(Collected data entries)
::::::::::
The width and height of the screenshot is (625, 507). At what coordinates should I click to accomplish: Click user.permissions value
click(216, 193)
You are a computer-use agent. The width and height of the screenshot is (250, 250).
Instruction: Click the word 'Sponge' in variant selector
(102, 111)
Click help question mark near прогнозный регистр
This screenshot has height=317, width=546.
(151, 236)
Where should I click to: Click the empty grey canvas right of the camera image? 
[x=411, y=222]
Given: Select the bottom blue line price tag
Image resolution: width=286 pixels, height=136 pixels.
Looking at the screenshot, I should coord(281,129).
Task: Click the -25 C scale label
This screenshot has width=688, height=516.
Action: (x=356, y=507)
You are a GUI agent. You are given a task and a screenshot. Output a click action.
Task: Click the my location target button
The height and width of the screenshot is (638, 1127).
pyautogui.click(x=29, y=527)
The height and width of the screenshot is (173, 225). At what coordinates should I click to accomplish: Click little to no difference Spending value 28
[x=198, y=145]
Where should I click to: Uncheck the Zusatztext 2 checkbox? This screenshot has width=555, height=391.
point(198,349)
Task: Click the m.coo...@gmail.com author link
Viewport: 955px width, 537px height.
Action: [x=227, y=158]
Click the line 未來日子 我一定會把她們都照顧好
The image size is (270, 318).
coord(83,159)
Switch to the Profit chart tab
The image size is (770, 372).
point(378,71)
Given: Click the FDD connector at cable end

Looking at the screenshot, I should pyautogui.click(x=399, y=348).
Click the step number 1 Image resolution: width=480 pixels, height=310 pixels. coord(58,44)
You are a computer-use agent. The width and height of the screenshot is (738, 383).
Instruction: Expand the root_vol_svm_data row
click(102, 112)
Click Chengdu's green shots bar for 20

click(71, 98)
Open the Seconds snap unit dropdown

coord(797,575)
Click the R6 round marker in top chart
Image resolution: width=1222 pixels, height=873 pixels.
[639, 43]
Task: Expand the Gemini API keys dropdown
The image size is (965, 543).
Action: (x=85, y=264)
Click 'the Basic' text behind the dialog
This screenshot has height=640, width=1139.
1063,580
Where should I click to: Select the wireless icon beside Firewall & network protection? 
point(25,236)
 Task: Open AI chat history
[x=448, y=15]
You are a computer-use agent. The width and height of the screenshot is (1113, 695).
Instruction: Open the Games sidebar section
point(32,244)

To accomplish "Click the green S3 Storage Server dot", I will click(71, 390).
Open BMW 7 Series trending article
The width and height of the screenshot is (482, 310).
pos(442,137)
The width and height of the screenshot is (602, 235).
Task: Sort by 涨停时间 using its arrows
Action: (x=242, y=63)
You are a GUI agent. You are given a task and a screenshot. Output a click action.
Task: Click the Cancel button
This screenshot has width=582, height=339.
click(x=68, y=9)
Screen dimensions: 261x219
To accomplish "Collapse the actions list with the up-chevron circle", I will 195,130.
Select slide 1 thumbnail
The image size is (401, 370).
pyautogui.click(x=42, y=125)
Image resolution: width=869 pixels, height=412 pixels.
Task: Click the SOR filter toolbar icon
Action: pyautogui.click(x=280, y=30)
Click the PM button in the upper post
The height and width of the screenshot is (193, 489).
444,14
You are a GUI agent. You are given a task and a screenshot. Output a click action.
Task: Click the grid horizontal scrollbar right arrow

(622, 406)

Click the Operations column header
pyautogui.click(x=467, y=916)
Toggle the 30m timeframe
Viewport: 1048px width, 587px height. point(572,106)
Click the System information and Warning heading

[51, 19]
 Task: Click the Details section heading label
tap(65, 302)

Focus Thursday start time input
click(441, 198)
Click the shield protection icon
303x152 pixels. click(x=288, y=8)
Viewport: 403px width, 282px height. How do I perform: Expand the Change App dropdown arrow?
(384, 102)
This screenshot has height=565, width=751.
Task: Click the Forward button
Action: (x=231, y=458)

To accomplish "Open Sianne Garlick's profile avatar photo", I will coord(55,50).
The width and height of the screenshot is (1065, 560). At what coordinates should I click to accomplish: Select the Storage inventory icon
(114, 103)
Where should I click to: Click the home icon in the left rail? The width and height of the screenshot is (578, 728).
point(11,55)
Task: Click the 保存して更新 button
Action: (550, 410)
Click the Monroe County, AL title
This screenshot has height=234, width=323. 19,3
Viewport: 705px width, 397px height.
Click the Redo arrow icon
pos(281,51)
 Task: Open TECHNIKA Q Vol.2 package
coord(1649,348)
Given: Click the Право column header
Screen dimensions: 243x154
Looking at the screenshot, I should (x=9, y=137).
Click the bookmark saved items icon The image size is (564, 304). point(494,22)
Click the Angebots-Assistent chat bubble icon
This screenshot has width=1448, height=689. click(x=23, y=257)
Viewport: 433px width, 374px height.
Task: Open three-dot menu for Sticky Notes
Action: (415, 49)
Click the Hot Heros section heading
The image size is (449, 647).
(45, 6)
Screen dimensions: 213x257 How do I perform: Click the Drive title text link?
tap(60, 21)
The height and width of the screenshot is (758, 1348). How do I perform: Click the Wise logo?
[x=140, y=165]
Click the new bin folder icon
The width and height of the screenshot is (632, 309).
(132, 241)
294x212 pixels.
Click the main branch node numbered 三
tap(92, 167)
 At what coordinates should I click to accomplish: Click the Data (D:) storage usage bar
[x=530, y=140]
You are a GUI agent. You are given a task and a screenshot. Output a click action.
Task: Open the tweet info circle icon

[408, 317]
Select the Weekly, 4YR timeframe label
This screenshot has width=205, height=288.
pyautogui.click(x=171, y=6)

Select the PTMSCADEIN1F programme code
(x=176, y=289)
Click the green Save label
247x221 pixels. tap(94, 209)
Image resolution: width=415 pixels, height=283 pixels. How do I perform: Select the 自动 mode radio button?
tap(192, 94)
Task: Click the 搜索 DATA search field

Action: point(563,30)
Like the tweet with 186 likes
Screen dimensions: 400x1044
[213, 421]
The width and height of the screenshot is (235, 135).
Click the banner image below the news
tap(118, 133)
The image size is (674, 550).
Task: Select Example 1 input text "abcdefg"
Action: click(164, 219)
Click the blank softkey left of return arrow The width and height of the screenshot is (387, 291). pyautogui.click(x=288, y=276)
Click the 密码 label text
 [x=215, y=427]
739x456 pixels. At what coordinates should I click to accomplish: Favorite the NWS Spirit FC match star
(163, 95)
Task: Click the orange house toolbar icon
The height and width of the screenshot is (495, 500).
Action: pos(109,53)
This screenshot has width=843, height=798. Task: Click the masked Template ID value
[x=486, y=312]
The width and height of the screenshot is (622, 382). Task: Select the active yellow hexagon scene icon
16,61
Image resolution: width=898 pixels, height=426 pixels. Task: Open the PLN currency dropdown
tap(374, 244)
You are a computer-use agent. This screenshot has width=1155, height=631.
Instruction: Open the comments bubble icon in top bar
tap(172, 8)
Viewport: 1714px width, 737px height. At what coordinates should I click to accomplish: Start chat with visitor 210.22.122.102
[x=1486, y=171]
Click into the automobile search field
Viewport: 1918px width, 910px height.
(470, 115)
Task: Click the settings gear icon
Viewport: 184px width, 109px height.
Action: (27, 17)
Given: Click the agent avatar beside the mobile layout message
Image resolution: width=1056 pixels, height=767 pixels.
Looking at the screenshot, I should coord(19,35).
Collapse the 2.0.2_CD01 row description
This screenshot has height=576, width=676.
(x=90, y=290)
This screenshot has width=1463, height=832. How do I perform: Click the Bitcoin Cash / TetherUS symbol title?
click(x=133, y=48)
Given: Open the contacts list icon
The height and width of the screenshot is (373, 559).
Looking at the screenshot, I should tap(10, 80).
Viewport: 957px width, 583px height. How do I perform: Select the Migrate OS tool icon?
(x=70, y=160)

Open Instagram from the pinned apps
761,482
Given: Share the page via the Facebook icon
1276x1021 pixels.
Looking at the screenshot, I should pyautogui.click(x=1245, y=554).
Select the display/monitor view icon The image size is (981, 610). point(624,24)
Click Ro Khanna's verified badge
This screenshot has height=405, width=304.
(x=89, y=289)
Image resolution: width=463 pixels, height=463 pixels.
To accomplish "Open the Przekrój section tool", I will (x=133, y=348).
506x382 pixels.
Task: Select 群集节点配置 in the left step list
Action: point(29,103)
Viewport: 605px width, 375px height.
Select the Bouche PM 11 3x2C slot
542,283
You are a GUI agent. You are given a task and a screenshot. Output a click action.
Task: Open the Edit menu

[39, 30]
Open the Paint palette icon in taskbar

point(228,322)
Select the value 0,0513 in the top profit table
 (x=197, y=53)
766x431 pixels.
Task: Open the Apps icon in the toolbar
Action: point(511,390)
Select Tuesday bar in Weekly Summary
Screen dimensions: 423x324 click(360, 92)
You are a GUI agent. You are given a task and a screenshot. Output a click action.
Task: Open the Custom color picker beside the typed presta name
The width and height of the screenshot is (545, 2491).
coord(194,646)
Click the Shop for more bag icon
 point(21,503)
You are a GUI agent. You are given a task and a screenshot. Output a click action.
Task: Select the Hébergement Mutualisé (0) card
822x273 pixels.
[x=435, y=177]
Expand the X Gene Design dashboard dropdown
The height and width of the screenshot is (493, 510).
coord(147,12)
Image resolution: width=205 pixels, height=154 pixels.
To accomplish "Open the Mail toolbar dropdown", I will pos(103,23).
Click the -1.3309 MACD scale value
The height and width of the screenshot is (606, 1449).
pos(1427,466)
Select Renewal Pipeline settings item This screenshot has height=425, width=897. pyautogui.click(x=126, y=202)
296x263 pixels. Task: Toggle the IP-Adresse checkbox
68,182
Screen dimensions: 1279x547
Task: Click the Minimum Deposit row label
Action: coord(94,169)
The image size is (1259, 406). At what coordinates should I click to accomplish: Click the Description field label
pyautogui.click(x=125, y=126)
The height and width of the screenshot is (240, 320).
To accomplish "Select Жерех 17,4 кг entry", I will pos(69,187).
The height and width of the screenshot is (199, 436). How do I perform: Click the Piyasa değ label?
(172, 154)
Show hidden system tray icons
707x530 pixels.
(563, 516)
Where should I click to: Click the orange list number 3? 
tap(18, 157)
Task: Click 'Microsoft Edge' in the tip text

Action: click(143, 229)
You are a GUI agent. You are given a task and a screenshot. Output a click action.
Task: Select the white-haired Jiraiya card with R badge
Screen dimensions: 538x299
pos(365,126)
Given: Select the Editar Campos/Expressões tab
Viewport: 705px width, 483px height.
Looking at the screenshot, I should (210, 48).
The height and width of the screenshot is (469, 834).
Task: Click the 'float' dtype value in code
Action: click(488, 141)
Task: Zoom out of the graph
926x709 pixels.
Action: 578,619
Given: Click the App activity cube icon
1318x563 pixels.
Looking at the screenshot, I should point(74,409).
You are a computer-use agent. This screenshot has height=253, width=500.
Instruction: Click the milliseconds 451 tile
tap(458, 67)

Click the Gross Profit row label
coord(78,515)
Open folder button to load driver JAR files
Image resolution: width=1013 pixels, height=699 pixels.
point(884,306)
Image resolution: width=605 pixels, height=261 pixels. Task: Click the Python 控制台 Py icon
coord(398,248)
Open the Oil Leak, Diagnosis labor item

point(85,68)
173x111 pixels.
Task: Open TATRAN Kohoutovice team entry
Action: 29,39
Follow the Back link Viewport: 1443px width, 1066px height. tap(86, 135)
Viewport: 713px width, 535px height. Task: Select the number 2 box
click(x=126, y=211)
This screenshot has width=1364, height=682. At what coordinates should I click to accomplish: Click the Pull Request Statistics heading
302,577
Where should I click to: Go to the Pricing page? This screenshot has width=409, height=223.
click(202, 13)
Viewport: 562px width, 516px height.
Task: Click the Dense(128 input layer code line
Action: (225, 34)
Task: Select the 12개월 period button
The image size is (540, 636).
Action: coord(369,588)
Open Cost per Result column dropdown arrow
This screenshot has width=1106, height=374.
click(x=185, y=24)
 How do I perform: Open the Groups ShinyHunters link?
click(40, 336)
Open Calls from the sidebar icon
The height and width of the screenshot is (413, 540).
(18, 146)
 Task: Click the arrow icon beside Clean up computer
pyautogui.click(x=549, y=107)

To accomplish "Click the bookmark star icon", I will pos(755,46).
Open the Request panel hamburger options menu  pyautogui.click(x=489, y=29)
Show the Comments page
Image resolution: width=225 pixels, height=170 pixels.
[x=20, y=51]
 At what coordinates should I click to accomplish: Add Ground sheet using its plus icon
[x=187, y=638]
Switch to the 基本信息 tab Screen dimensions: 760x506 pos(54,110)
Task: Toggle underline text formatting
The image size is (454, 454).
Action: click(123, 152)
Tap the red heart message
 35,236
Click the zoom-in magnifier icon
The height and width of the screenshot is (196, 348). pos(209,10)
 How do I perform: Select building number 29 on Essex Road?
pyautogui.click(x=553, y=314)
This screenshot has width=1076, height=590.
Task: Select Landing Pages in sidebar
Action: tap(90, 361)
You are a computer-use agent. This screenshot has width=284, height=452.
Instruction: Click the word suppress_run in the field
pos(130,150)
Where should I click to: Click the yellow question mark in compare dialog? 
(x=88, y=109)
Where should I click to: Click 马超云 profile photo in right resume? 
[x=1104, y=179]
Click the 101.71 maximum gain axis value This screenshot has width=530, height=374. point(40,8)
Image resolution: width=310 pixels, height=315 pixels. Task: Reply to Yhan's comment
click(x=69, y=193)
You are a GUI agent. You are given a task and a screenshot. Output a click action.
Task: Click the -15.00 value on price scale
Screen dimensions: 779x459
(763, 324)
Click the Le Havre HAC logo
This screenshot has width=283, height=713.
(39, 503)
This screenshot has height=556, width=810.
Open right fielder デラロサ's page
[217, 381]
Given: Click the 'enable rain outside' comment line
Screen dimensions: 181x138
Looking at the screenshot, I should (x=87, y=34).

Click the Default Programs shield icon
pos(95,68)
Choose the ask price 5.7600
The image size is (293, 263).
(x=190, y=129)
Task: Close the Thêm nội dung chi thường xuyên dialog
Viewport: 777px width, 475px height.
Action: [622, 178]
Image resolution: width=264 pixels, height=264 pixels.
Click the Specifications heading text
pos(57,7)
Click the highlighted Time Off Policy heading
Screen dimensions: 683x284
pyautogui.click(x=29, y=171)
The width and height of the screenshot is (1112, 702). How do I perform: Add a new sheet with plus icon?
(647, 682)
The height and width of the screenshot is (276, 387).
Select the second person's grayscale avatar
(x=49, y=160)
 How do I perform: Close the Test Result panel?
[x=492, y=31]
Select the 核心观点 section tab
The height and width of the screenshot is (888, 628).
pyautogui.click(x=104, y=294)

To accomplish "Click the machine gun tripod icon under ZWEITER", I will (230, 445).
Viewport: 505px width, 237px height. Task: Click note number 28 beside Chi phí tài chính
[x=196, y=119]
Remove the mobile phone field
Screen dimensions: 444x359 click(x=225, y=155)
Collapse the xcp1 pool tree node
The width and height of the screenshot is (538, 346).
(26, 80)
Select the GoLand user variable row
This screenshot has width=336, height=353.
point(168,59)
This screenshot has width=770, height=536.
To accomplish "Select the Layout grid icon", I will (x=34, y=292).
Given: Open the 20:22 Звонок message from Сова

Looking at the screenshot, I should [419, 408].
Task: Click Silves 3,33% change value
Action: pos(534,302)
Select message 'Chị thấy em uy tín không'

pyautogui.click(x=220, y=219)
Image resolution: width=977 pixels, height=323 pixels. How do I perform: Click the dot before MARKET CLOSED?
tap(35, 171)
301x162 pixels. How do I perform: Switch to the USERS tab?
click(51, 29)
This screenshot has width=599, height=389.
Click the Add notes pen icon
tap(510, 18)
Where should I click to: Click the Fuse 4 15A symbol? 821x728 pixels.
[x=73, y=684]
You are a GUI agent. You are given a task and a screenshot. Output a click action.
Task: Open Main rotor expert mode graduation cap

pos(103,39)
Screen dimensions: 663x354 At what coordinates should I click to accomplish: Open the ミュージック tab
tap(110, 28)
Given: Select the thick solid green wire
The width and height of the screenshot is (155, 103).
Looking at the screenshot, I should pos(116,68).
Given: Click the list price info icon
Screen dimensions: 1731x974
::::::::::
Go through the data and return each line where the word "settings" appears.

Task: Click the settings gear icon
Select Renewal Pipeline settings item This screenshot has height=425, width=897. pyautogui.click(x=126, y=202)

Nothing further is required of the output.